I work in the anti-fraud department and the main task is to ensure the security of operations. Prior to that, he worked at Sberbank and caught a big data leak from the inside in 2020.
Let’s start with a basic question – how exactly does any IT company store your data? The answer is quite simple – in the database files on the hard drives on the server. And fundamentally, this is not much different from storing any text file on your personal computer. All access restrictions start from the physical inaccessibility of the server for the employee and end with access restrictions, password-protected accounts and other methods of restricting access.
As a rule, there is a division of environments – into production and test. A very limited number of employees have access to the production environment and their access must be carefully moderated. Most developers, testers, and analysts have access to the test environment.

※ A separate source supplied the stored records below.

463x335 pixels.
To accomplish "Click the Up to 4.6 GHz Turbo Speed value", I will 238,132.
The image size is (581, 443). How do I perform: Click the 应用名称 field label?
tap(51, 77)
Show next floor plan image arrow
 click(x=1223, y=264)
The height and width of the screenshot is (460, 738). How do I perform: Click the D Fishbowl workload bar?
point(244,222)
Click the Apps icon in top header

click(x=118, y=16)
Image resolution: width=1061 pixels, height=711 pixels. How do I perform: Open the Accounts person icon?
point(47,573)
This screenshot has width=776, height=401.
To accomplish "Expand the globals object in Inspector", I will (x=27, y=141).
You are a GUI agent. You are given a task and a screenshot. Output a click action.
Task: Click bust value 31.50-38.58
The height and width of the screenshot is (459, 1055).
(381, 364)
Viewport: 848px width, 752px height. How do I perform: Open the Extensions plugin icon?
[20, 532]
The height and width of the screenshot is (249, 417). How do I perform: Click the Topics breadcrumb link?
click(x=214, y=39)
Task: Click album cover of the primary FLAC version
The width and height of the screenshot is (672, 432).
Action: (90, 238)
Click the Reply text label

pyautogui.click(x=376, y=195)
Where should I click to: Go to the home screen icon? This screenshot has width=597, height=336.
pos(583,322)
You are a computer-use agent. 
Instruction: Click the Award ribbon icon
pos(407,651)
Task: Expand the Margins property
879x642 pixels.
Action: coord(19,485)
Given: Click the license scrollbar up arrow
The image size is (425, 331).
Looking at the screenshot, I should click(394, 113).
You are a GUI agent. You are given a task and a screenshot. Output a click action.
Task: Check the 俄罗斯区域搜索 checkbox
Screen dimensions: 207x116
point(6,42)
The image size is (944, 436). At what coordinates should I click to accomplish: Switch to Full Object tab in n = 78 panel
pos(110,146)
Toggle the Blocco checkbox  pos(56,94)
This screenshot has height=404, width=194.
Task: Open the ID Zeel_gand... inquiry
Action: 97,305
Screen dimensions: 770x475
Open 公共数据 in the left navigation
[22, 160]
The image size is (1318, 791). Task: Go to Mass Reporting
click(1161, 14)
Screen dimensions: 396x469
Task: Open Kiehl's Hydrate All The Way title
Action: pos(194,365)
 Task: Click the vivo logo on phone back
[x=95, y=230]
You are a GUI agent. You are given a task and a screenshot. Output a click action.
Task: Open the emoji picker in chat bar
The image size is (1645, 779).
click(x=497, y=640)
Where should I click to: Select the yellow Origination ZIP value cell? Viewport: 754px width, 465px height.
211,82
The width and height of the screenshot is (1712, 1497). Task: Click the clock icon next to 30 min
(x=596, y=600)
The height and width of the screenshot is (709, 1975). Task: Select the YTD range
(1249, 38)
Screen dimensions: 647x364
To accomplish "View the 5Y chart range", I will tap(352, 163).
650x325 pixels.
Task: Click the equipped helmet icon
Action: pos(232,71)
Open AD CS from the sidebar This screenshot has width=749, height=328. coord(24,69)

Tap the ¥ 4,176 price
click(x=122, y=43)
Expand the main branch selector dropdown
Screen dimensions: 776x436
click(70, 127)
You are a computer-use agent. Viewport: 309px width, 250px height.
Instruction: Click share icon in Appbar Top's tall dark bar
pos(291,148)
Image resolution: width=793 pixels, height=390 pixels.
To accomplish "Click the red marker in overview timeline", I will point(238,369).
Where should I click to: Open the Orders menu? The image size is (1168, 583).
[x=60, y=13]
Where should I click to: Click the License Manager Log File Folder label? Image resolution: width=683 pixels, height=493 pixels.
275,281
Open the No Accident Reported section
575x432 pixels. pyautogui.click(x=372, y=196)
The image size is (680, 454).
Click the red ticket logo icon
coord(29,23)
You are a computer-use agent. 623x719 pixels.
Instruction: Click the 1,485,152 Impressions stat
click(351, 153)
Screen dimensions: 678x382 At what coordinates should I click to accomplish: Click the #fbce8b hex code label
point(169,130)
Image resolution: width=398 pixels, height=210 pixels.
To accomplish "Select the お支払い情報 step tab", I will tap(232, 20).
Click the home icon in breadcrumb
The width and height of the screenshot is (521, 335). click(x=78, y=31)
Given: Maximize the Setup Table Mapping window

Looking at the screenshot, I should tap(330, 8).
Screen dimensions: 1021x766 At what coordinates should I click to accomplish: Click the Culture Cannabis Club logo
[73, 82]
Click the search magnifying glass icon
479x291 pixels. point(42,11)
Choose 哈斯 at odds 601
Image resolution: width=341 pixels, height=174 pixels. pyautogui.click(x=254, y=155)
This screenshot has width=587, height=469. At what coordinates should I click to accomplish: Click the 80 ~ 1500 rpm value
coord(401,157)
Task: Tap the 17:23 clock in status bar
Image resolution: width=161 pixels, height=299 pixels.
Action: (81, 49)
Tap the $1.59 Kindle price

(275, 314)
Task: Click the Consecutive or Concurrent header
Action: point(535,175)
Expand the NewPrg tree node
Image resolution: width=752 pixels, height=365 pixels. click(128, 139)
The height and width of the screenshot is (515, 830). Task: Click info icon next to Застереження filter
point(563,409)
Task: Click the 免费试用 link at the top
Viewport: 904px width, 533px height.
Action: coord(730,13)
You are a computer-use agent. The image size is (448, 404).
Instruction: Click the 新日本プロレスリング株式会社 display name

Answering the question – how exactly did a Yandex.Food employee manage to get to the data from the database, we can assume several options.
The first and most prosaic one is that at some intervals the data from the production database is copied to the test environment in order to be able to test on data that is as close to real as possible. But there is a catch here – before such copying, self-respecting companies perform the procedure of depersonalization of sensitive data, such as phone numbers, first name, last name, etc. If the data was downloaded from the test database, this may mean that there are no depersonalization mechanisms, or they do not work correctly.
The second way how data can be carried away outside the company is directly unloading from the production database. But if this is the case, then a large number of questions immediately appear – how did the support team miss this. Because a large one-time data upload provokes a large load on the database and it is quite difficult to miss such a jump on the charts.
More exotic methods are possible – during equipment maintenance, disks with unencrypted information came to an unscrupulous employee who handed them over to someone who could understand what data was stored there and how to get it. But more often than not, everything is much more prosaic.
Is it possible not to give your data to a corporation and store personal information only on a smartphone? The short answer to this question is yes, you can. It is quite possible to store all personal information on the phone, and send some kind of anonymized token to the server. However, in this case, some functionality will be lost. For example, you are connecting from a new device and you will need to enter all your personal data. And also, do not forget that Yandex is analyzing data to optimize its recommendation and advertising algorithms. You can analyze “impersonal” user data only if you have it on your side. Plus, storing user data on the device will increase the amount of memory that the application will take up and the amount of network traffic for non-obvious functions where your information will be needed on another device. That is why it is not profitable for companies to store user data remotely on devices.
How can you protect the database using modern technologies? In fact, everything necessary has already been invented and implemented. Data encryption is available, splitting the database physically into different servers, so that even access to one element does not give access to the entire data picture. The questions are how exactly to assemble the system so that it is convenient to use and it is safe.
Unfortunately, the security of a system is calculated by the weakest link in the system. And the weakest and at the same time irreplaceable link is a person.